Turn everything from the line containing "Click the settings gear icon" down to the end of the material into a numbered list, skipping blank lines and leaving out the pictures.

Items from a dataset
..........
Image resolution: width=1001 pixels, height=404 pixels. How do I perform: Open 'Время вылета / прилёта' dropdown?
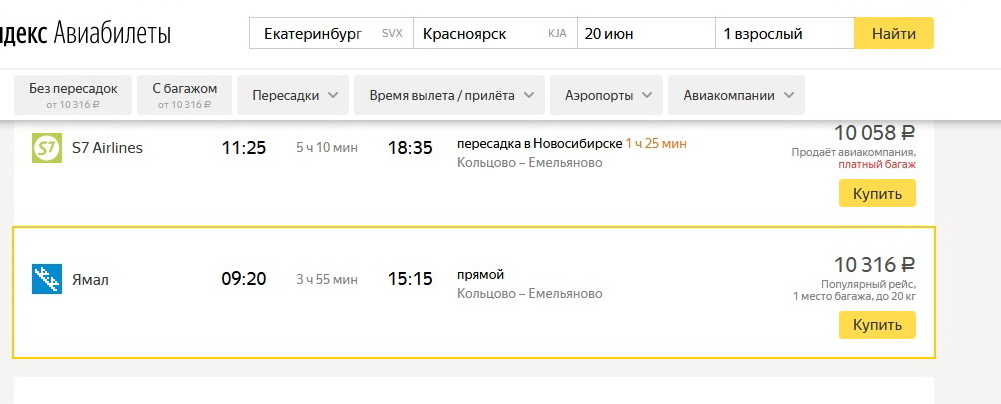[x=449, y=95]
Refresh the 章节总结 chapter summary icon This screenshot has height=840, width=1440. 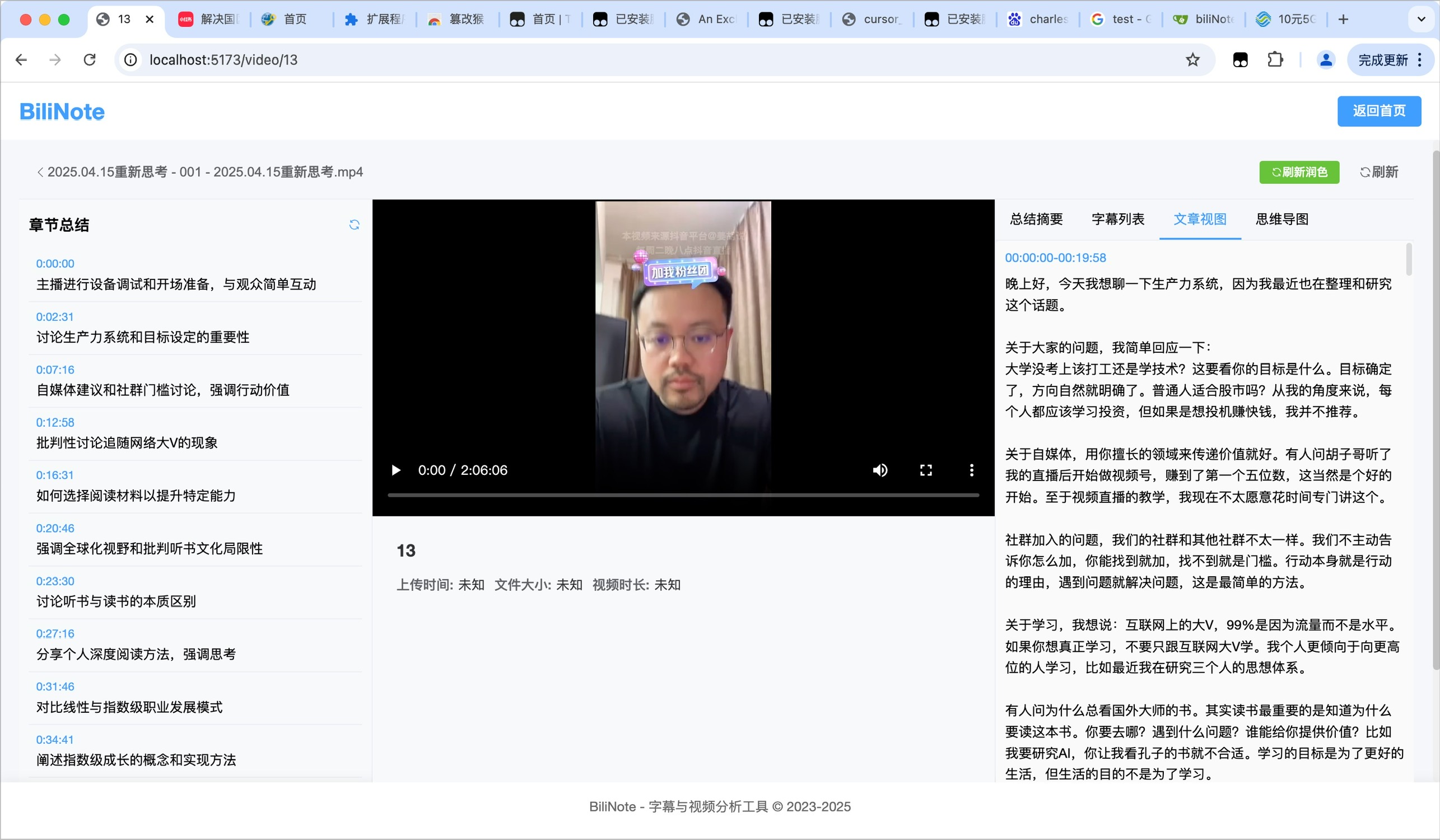coord(355,225)
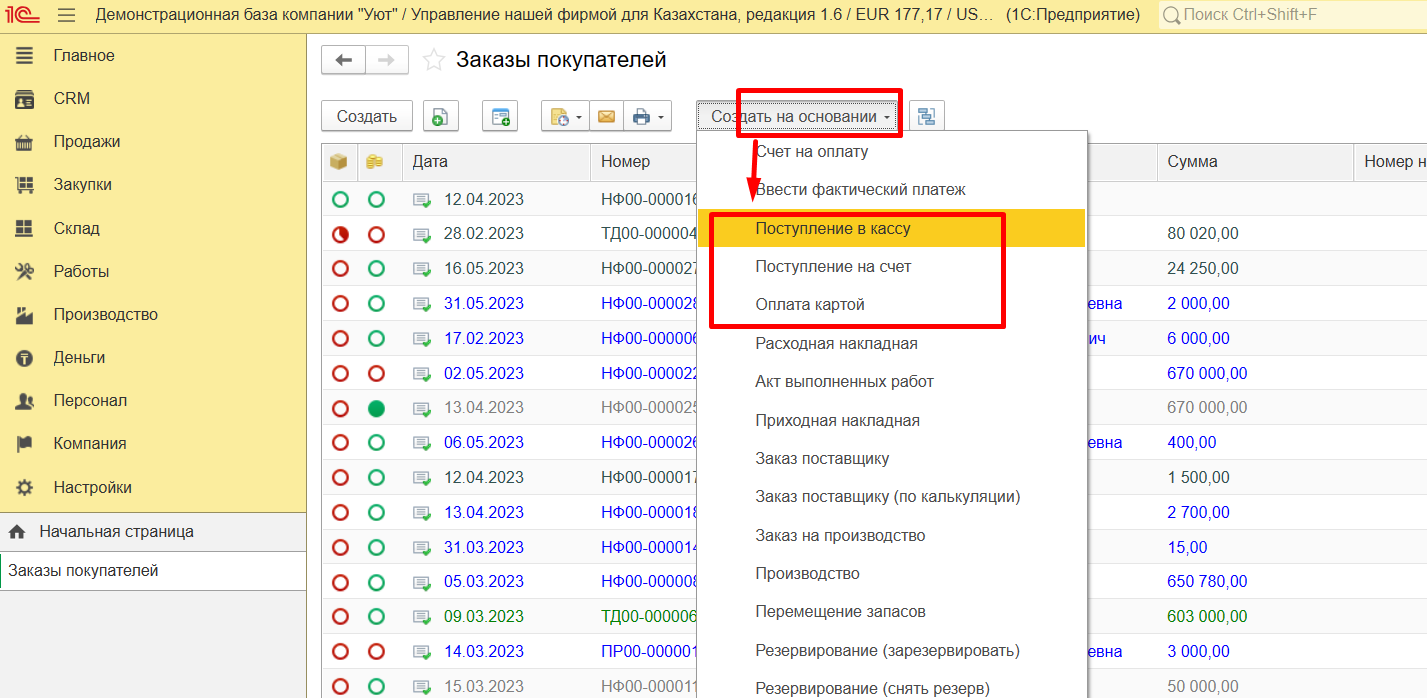Open the reminder document dropdown arrow
The image size is (1427, 698).
[578, 118]
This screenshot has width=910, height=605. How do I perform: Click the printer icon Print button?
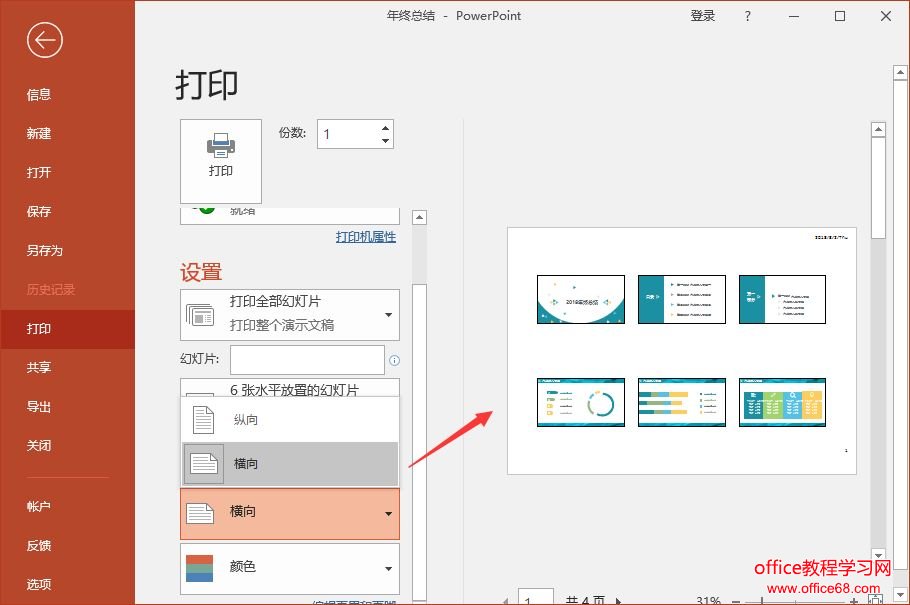[x=220, y=161]
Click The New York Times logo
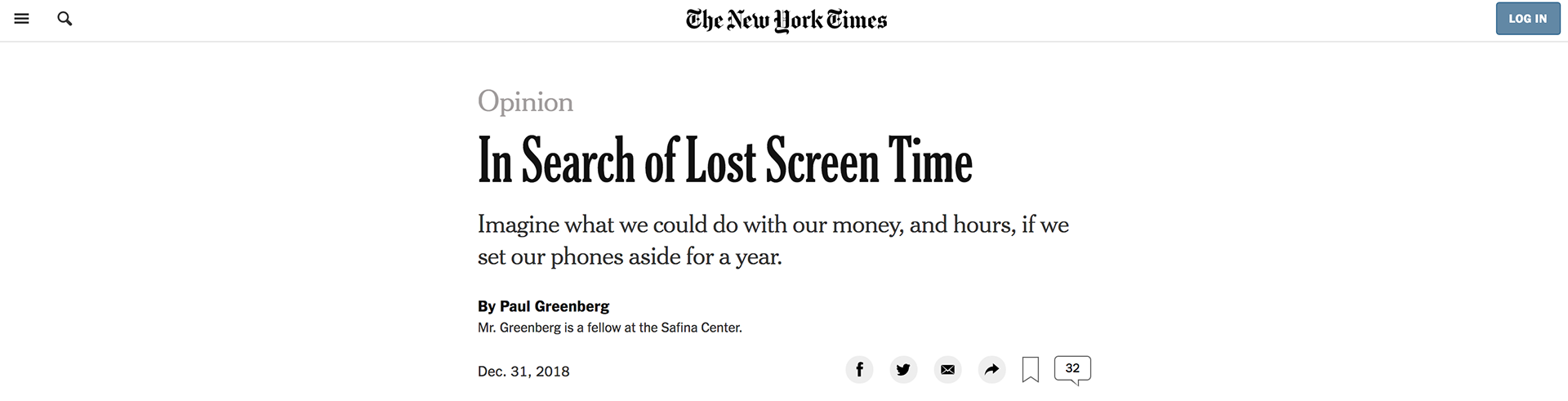 click(786, 20)
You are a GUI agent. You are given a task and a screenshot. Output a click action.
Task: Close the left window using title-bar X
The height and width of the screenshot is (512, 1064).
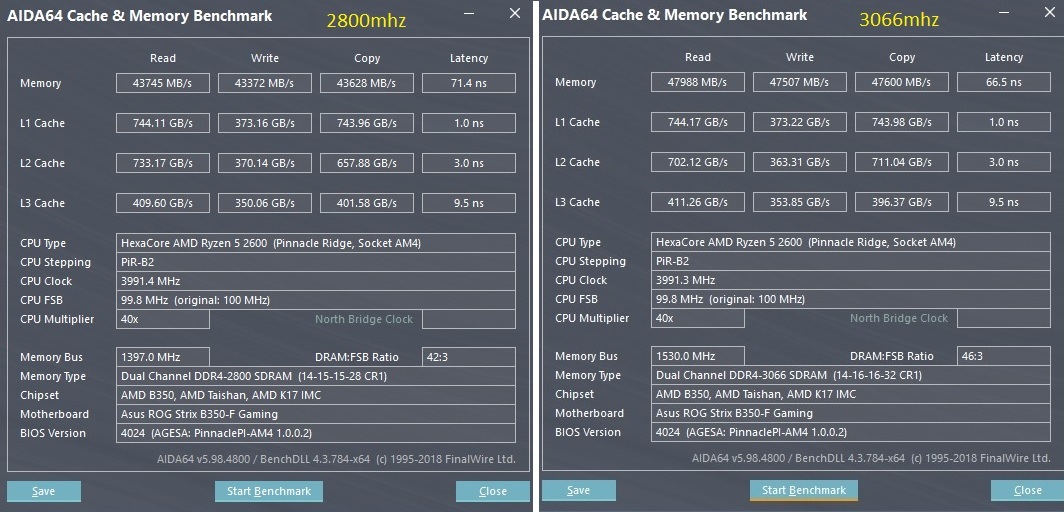click(515, 13)
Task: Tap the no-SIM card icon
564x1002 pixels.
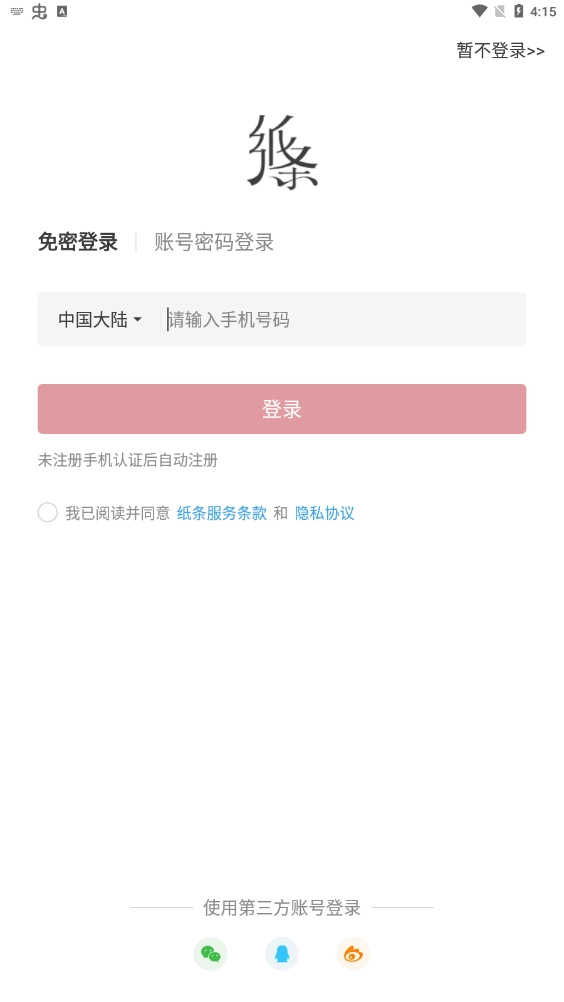Action: point(499,11)
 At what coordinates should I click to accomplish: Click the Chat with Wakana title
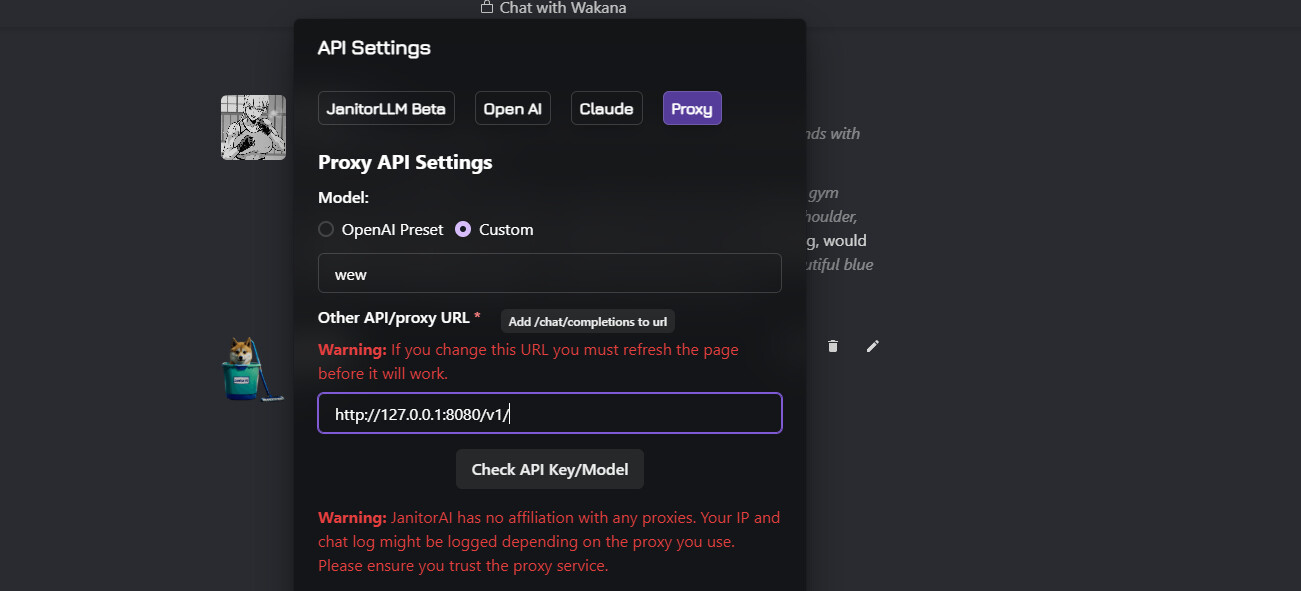point(563,8)
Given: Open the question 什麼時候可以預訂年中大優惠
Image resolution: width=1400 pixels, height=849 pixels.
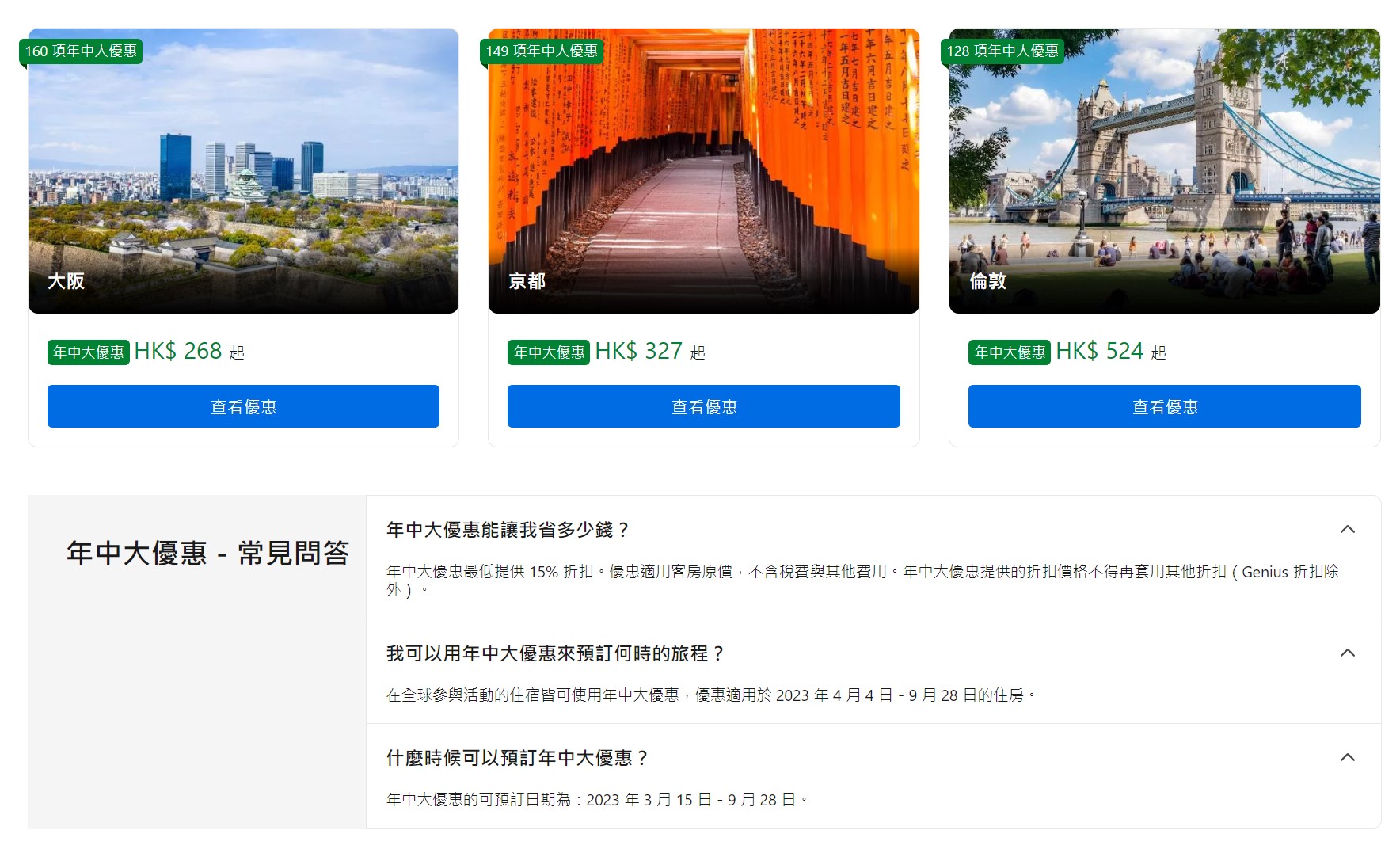Looking at the screenshot, I should tap(519, 756).
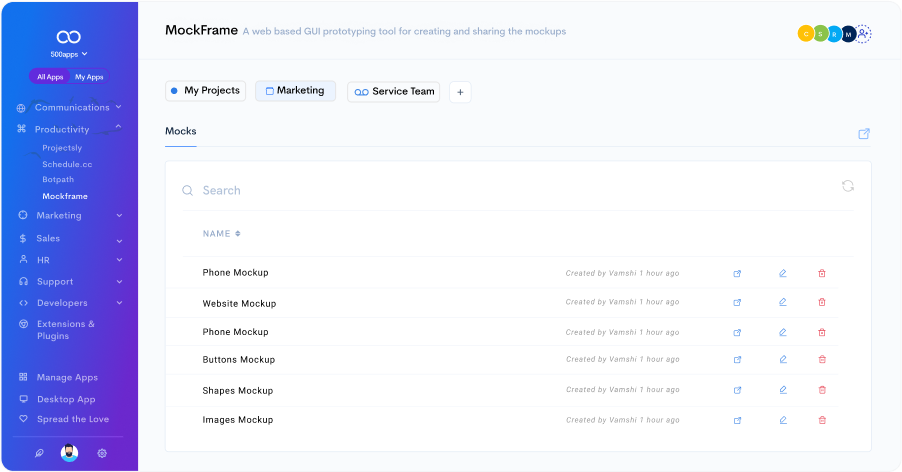The width and height of the screenshot is (902, 472).
Task: Open the Service Team tab
Action: pos(395,91)
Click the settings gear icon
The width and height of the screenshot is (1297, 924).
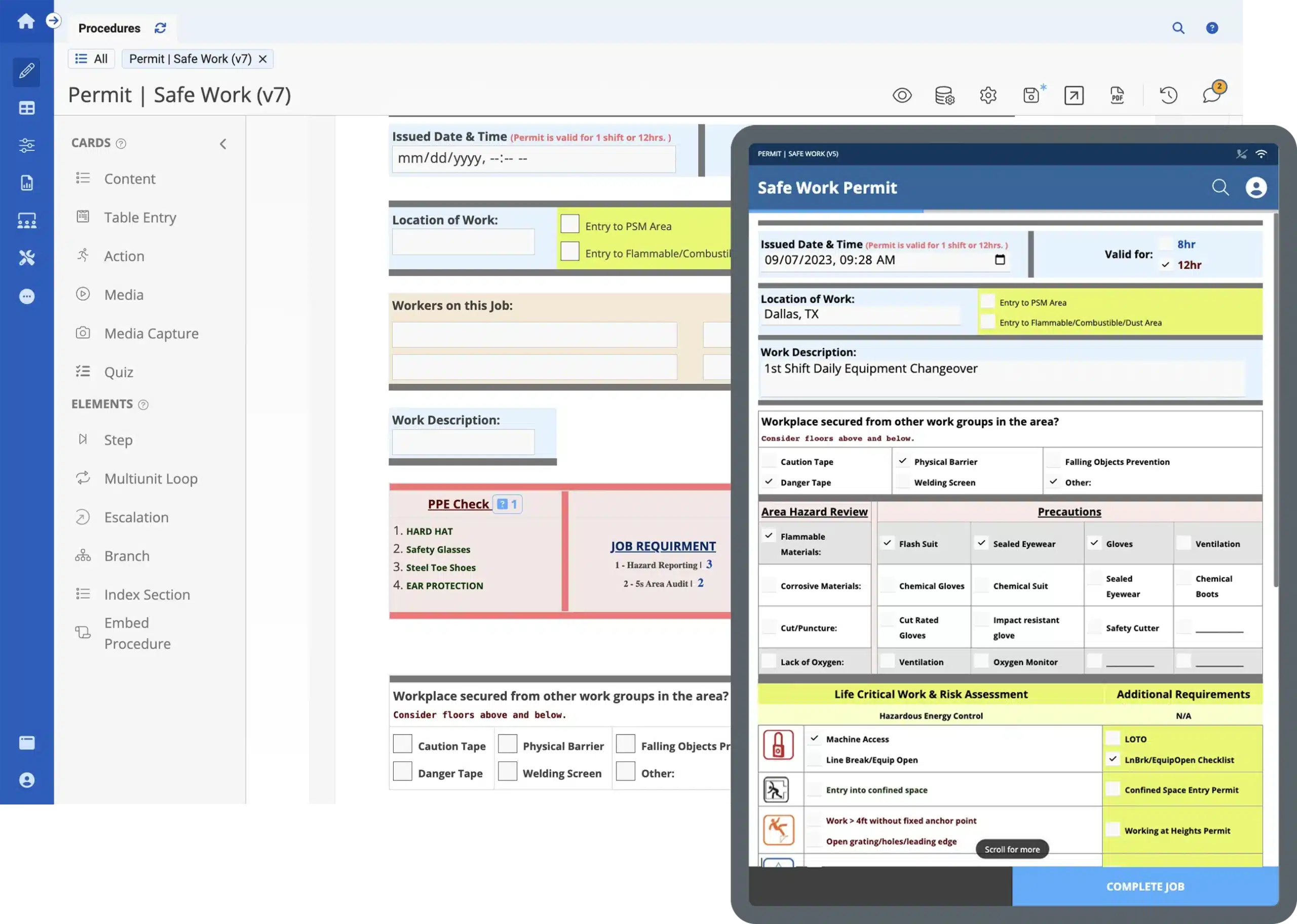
..........
THE OUTPUT
1. Click the settings gear icon
2. The width and height of the screenshot is (1297, 924).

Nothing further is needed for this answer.